I've modded the vBios A LOT. I now get 540/2505 at boot, then I run an Nvidia Inspector profile to bump the core to the set boost clock of 1228. I reverted the power limits to stock, raised the boost limit from ~1125 to 1228, lowered the base clock from 1050 to 948.5, set the temp target to 85 C, and max temp target to 95 C (previously 101 and 102, respectively). Now my card runs at 65 C. The clocks will start at 1228 and slowly fall to around 1000. I also shunted air from the hard drive fan directly onto the GPU using an old credit card that I shaped, taped, and glued. I then used a few other old credit cards to help better direct the air across the GPU heatsink from the optical drive fan. I'm fairly pleased so far, but will be very happy when my dying light is installed.

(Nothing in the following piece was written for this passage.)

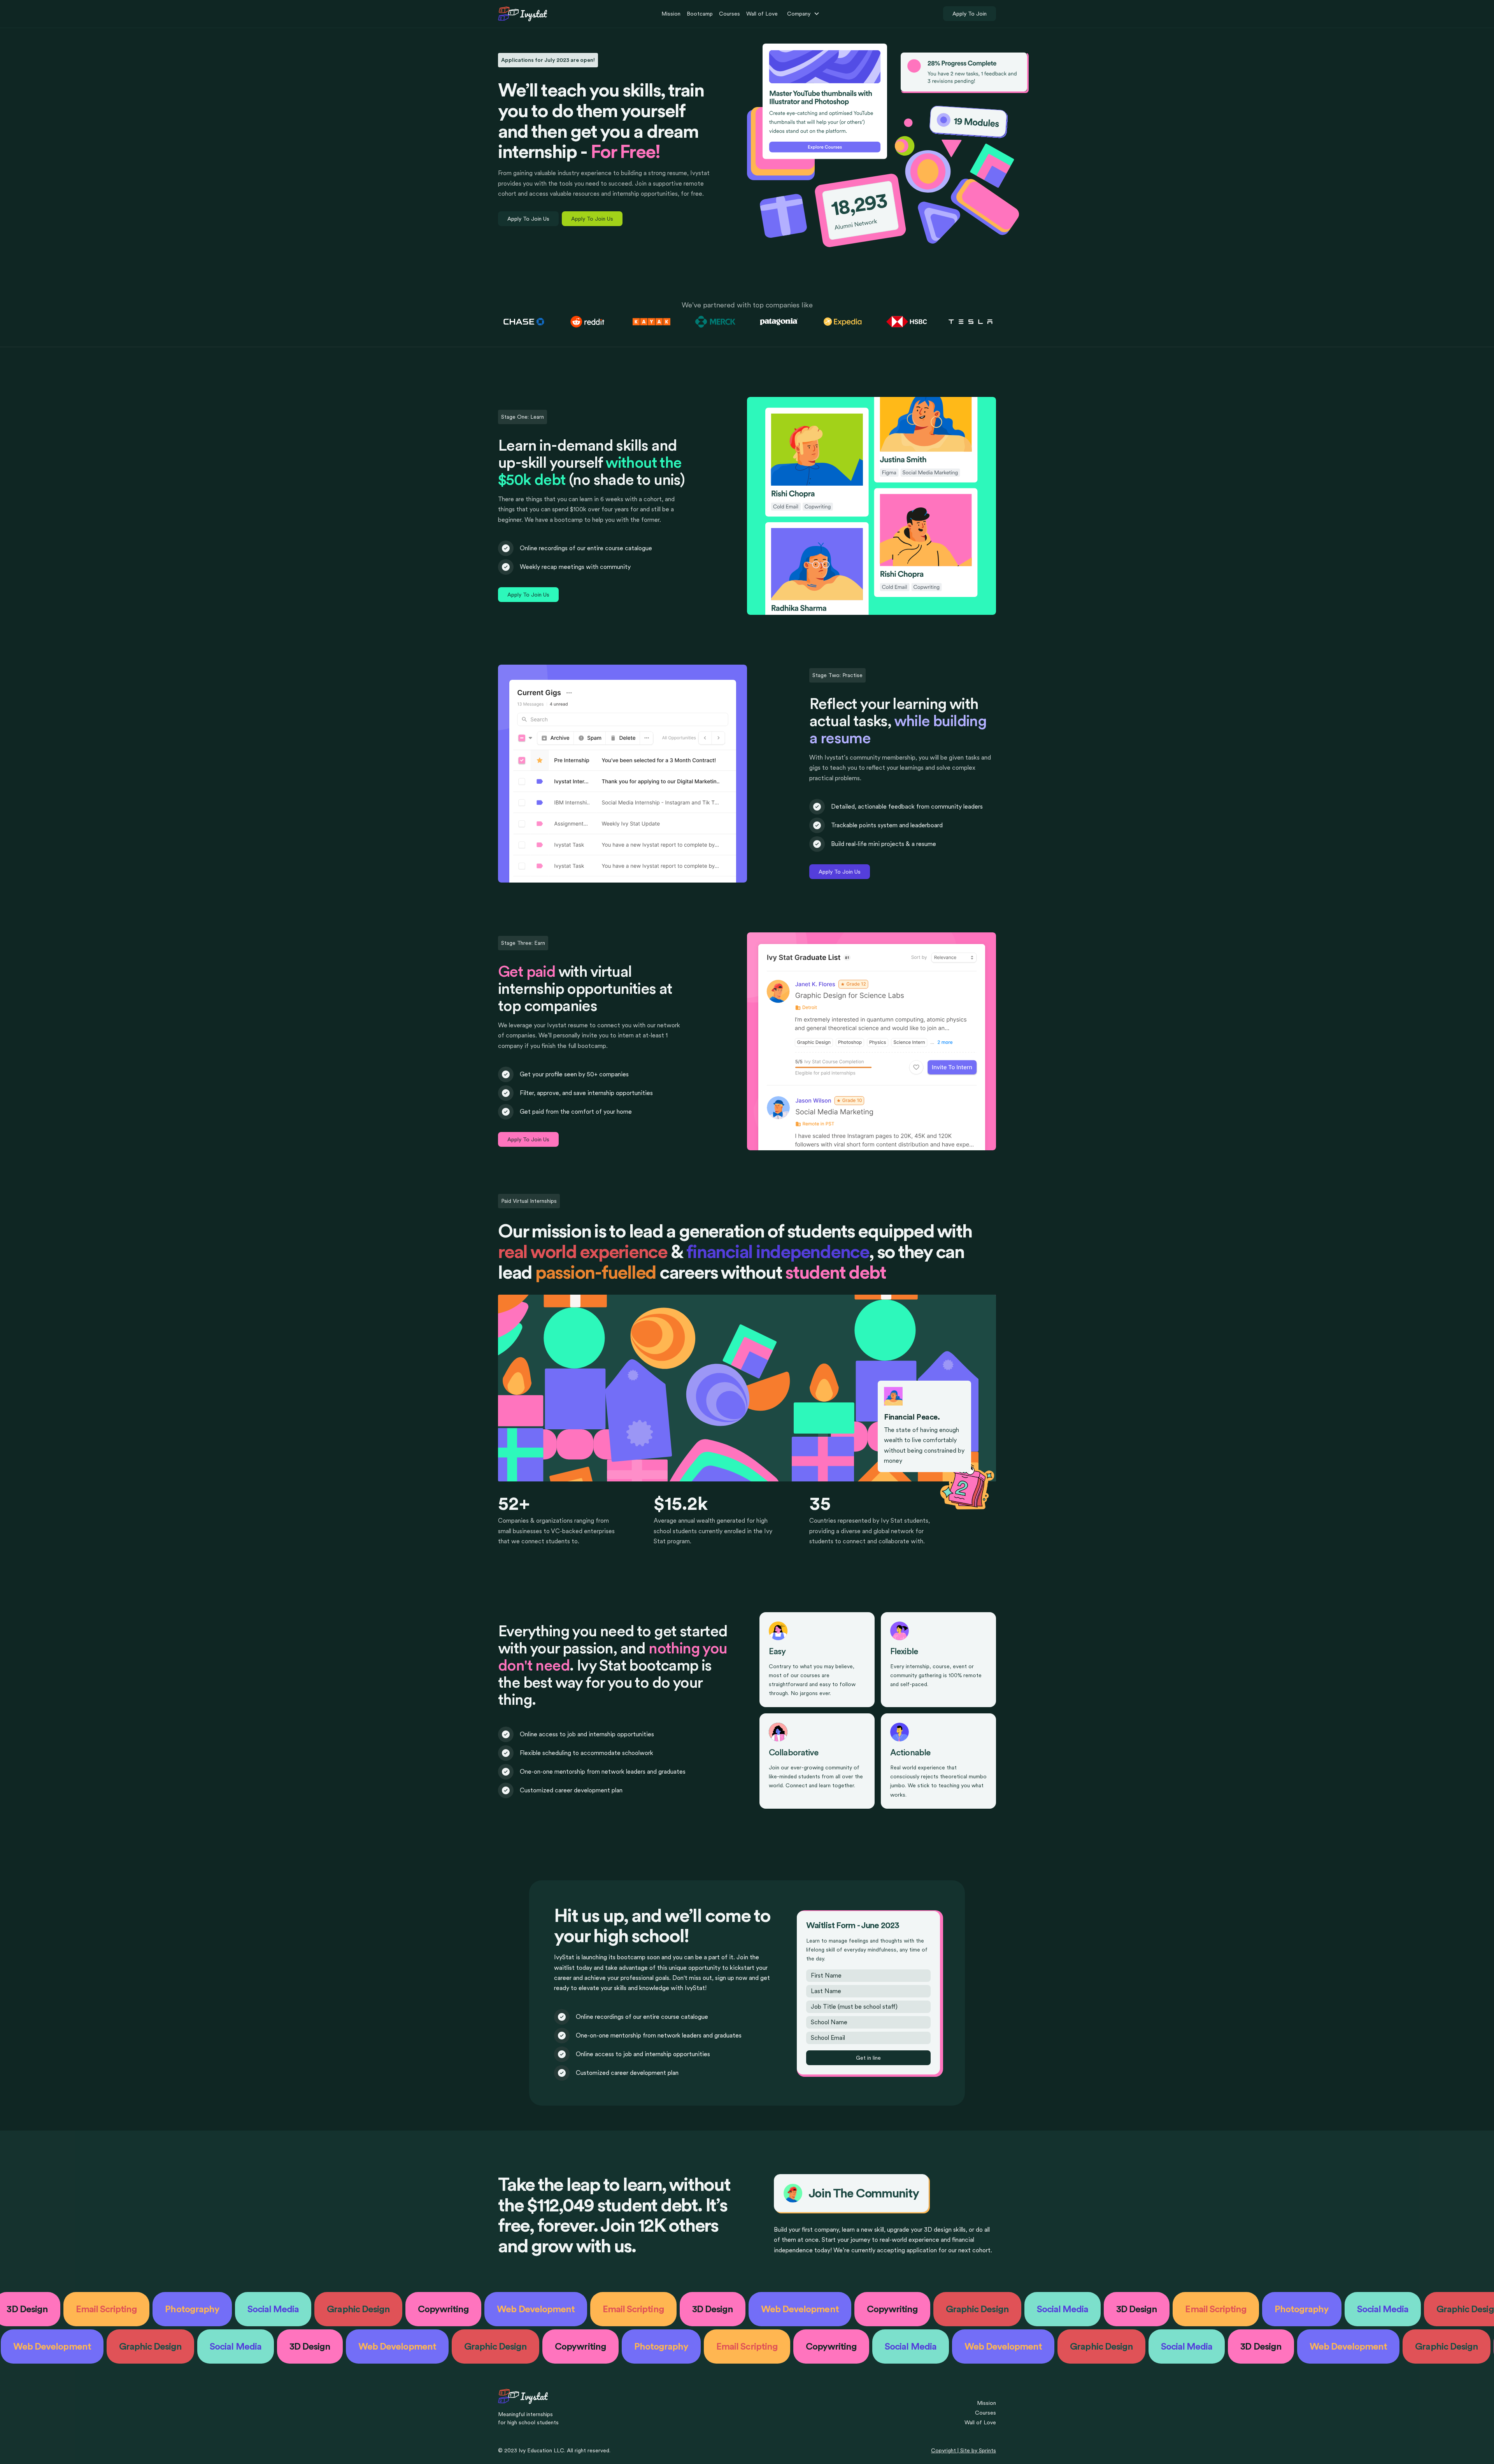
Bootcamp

Update 3: I wasn't quite happy with the performance of the GPU with my previous mod, so I decided to allow higher temps. I set the target temp up to 92, which allows the GPU to get to 78 before it starts lowering the clocks. I also upped the base clock to 1000, which is 50 mhz down from the stock clock. However, with the increased thermal headroom, it holds 1228, most of the time (~100 over stock boost), and will slowly fall down under extremely stressed scenarios. I saw it drop to 1190 while in a specific spot in SOTTR.
I downloaded ThrottleStop to limit my CPU (i7-2600) some, to prevent overwhelming the PSU. I have the CPU set to 55 watts with a 65 watt boost. CPU mostly stays around 40-50 watts at 3.5 Ghz. CPU temps are good during gaming, 50-60 C. PSU seemed to max out around 70 C. Everything else, except LCD proximity, stayed in the 50s. LCD proximity maxes out around 63-64C.